**Exercise**
Which rows below contain the word "accomplish" with matching case? Copy each such row in full.
• • • • •
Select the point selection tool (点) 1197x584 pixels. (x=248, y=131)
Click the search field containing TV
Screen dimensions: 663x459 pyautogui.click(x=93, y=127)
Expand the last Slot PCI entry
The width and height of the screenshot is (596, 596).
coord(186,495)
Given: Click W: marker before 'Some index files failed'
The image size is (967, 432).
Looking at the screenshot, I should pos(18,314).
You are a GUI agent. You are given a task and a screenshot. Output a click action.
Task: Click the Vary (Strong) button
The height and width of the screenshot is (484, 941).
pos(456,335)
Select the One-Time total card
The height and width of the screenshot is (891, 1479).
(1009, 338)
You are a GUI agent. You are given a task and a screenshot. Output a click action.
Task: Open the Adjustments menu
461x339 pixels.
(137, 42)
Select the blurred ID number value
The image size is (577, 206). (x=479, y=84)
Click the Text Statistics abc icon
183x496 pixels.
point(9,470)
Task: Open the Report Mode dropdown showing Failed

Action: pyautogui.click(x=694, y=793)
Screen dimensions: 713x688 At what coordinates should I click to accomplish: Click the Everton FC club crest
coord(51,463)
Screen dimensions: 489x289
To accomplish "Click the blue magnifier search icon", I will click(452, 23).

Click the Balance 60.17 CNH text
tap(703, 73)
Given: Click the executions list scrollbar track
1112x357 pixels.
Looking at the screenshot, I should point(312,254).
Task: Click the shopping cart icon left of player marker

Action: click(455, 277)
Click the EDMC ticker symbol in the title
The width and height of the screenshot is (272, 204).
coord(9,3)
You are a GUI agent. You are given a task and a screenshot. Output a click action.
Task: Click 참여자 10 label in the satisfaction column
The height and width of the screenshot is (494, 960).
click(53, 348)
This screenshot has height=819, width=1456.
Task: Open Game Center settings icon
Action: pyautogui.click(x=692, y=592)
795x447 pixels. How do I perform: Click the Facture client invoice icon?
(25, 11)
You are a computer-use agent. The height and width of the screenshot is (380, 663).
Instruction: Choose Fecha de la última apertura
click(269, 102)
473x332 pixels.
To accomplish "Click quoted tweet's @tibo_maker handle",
• • • • •
**Task answer**
Screen dimensions: 713x688 At what coordinates should I click to accomplish: Click the Everton FC club crest
To accomplish "Click the blue magnifier search icon", I will click(452, 23).
To accomplish "Click quoted tweet's @tibo_maker handle",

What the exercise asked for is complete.